Dampak kemiskinan memang selalu mengejutkan! Jelang Hari Kemerdekaan RI ke 73 tahun, Wakil Gubernur Sulawesi Utara Steven Kandouw mengungkap sebuah catatan ironis dimana 60 persen pekerja seks komersial di daerah Papua berasal dari Sulut. “Selain sebagai korban perdagangan manusia, banyak pula di antaranya yang dengan sadar dan atas kemauan sendiri melakoni pekerjaan itu. Sementara keluarga dan orang tua tutup mata dengan alasan ekonomi,” ungkap Kandauw saat Rapat Koordinasi Perlindungan Wanita di Ruang F.J Tumbelaka, Kantor Gubernur Sulut, Selasa (14/8/18).
Leonardo Axsel Galatang punya kredo: “Kemiskinan adalah hartaku”. Singkatnya, karya-karya susastra – terutama puisi dan drama—salah satu sastrawan terkemuka Sulawesi Utara ini lebih banyak bercerita tentang realitas kemiskinan di tengah masyarakatnya. Kredo itu menjadi semacam isyarat seakan-akan pekatnya warna kemiskinan yang melilit bangsa Indonesia selang 73 tahun menyebabkan makna kemerdekaan sulit didefinisikan.
Beberapa petani kelapa di Minahasa kepada BARTA1.COM belum lama, mendefinisikan kemerdekaan adalah ketika harga kopra saat ini bisa naik dari Rp 4.000 per kilogram, agar mereka bisa menikmati kesejahteraan dari hasil olahan perkebunannya.
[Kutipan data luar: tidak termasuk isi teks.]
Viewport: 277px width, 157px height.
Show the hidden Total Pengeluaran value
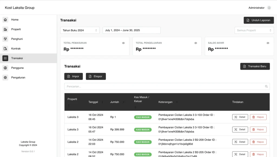click(196, 43)
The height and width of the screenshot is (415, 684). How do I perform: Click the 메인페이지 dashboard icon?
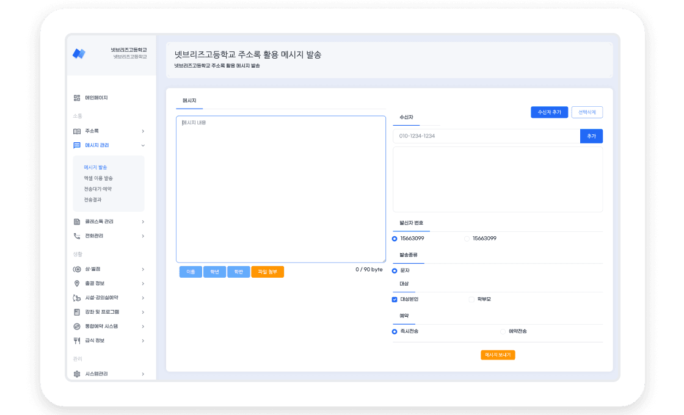77,98
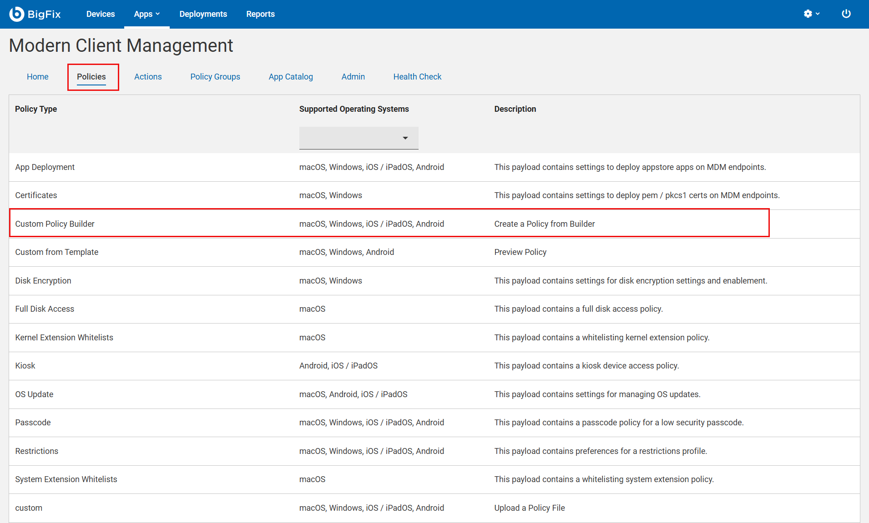Switch to the Home tab

tap(37, 77)
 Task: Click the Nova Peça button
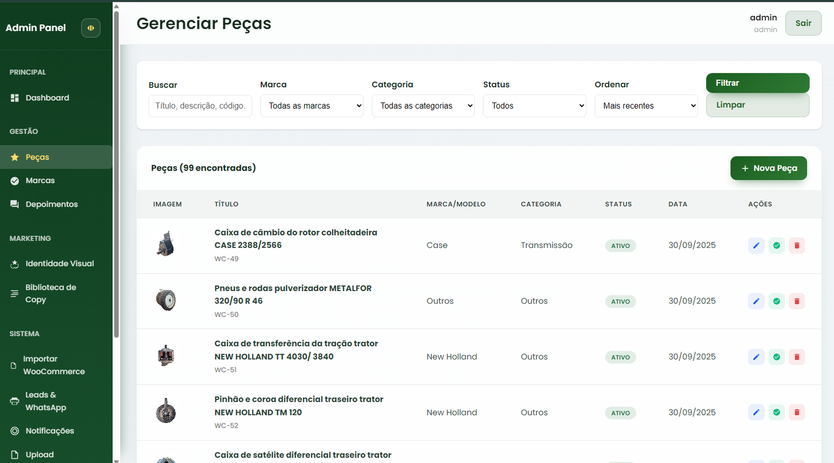(768, 168)
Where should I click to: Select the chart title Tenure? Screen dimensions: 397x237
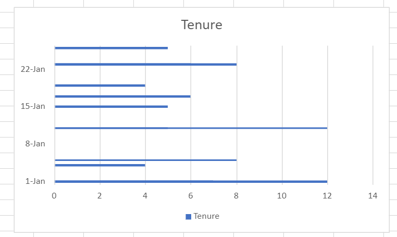click(202, 25)
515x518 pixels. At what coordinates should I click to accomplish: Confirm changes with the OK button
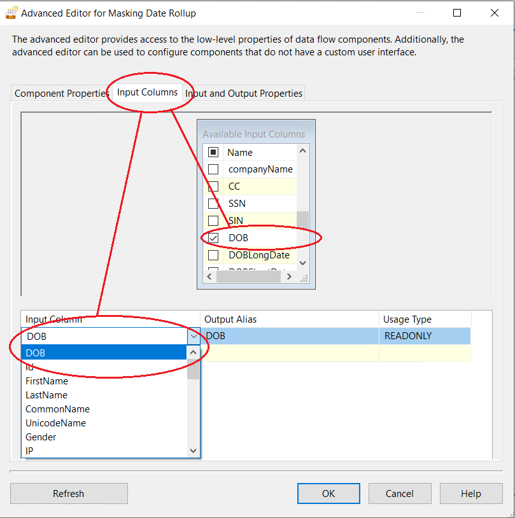328,493
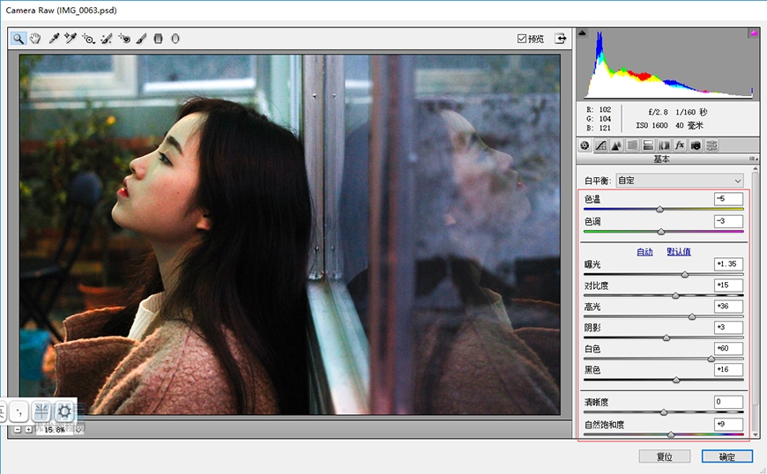Select the Graduated Filter tool
The width and height of the screenshot is (767, 474).
click(159, 39)
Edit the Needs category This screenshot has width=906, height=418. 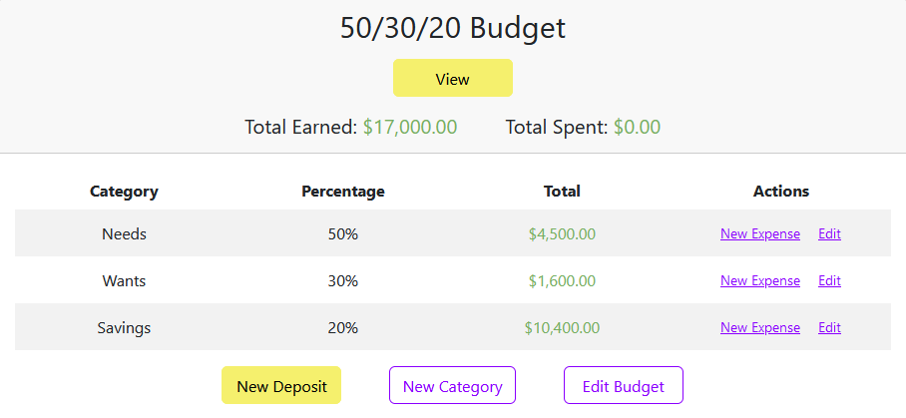(829, 233)
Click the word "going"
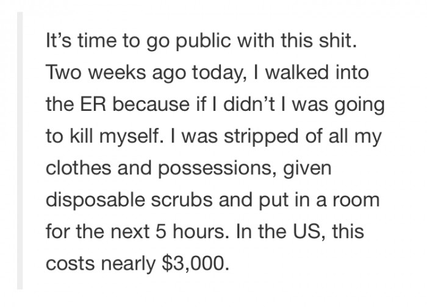 (x=359, y=105)
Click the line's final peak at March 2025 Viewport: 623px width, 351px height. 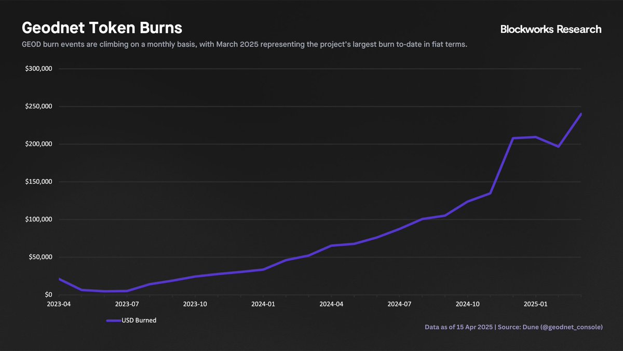[x=580, y=114]
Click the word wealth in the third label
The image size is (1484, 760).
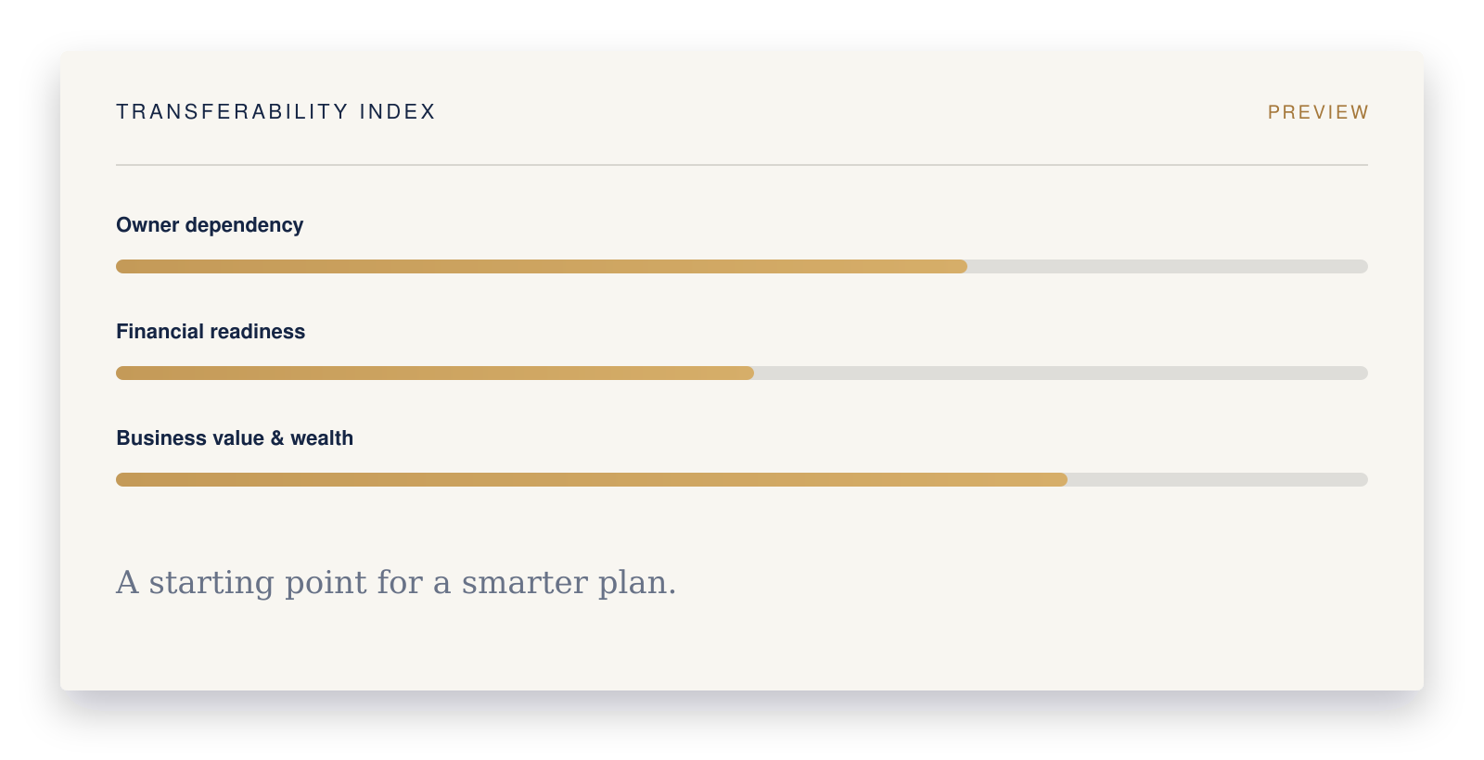[x=322, y=438]
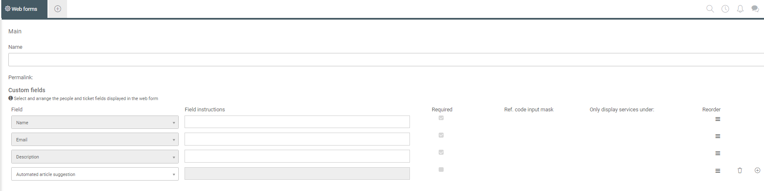
Task: Toggle Required checkbox for Name field
Action: click(441, 118)
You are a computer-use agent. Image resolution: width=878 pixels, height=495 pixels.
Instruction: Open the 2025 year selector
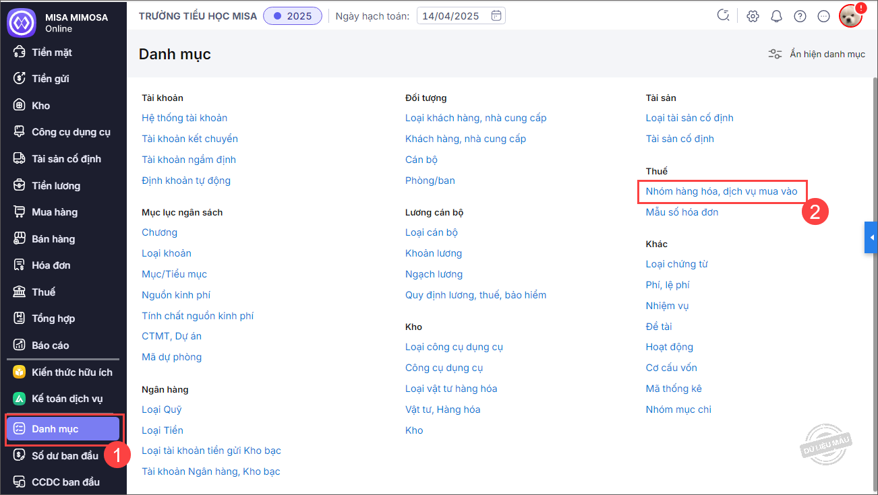point(293,16)
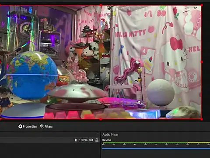This screenshot has height=158, width=210.
Task: Open the source Properties dialog
Action: point(28,126)
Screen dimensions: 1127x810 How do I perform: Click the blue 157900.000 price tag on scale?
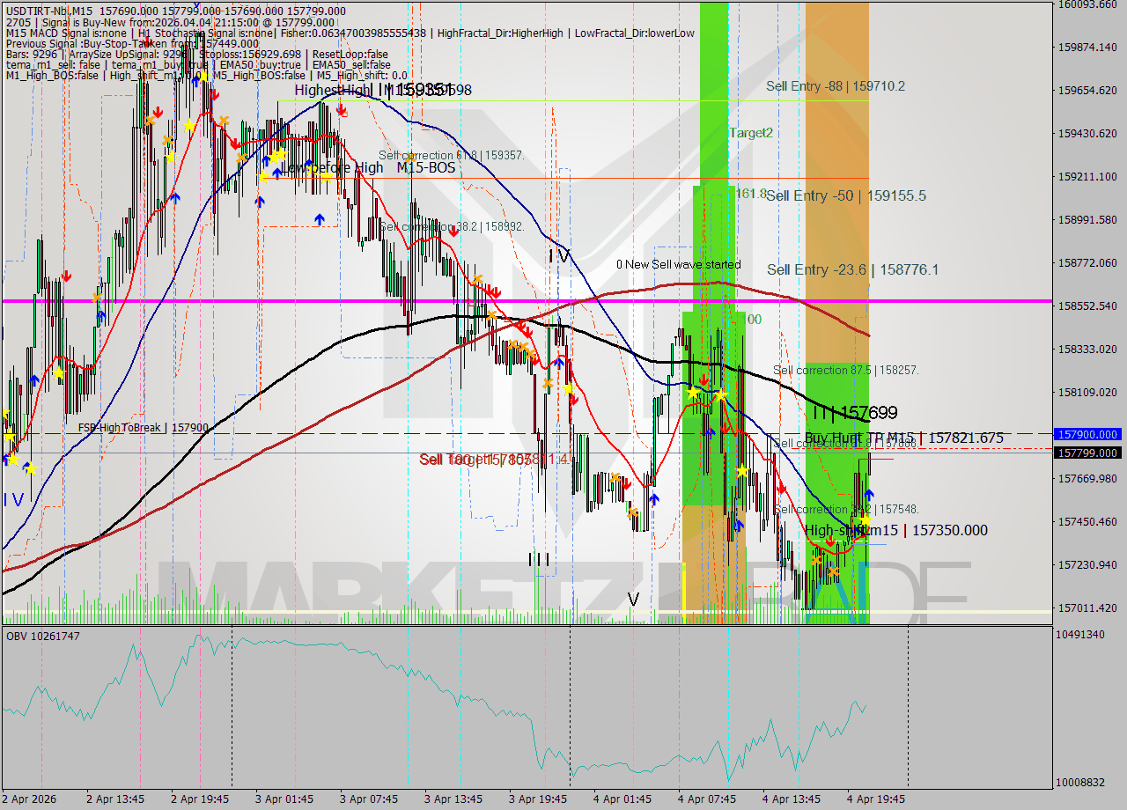point(1087,434)
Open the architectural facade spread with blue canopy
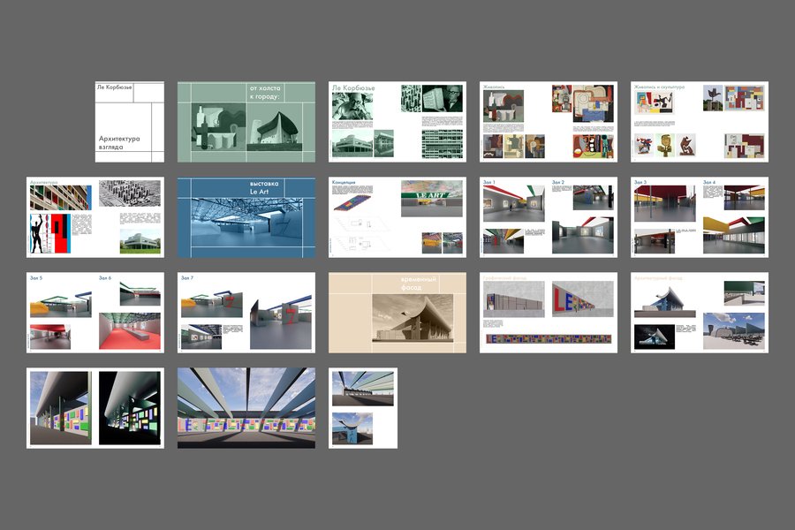This screenshot has height=530, width=795. pos(700,313)
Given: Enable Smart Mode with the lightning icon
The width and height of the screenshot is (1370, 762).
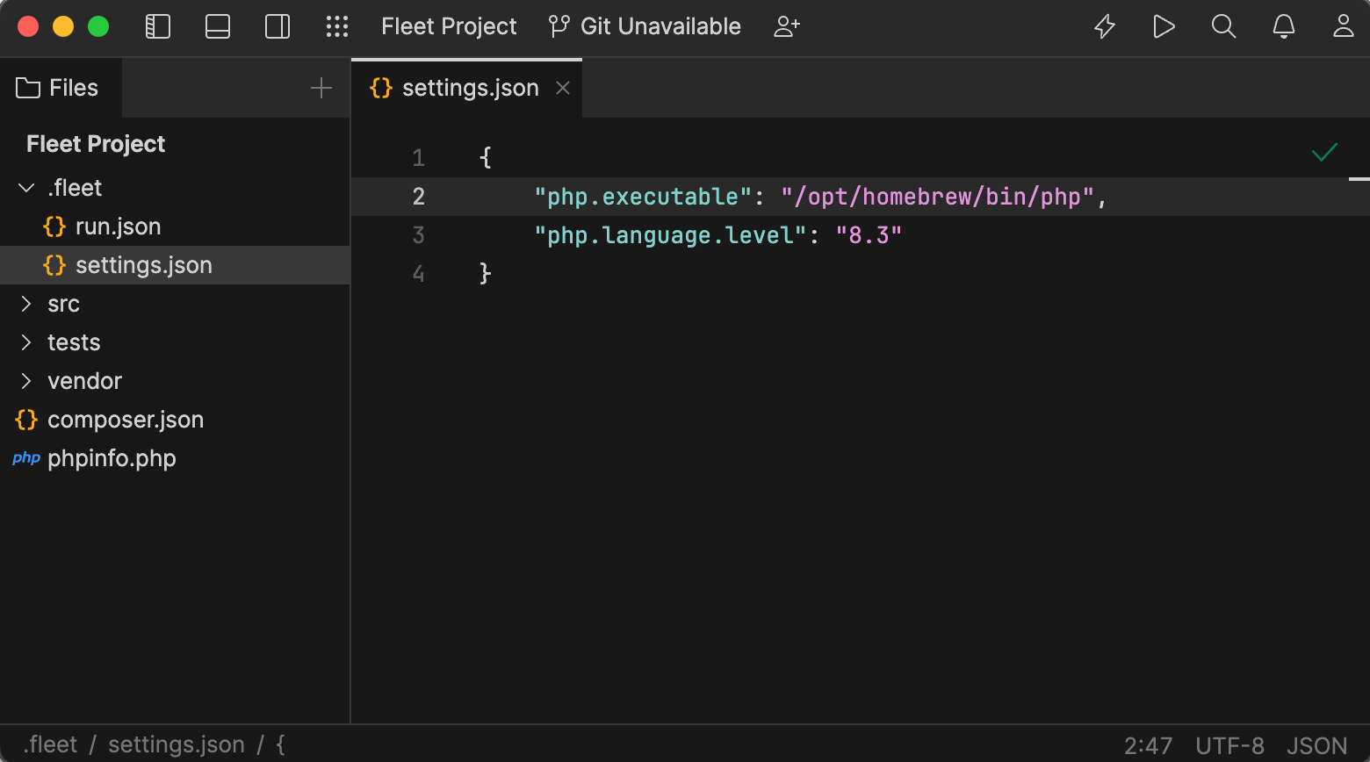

Lantas bagaimana definisi kemerdekaan dari 29.500 KK yang terusir dari lokasi pemukiman di pesisir Manado, sebagaimana hasil penelitian Pusat Data dan Informasi Kiara (Koalisi Rakyat untuk Keadilan Perikanan) akhir tahun 2016, sejak program pengembangan dan pembangunan wilayah pantai Manado sebagai Water Front City ditajah pada 1990-an di atas area reklamasi seluas 150 hektaritu? Bukankah: kaum pemilik capital diuntungkan, sedangkan puluhan ribu nelayan dibuntungkan?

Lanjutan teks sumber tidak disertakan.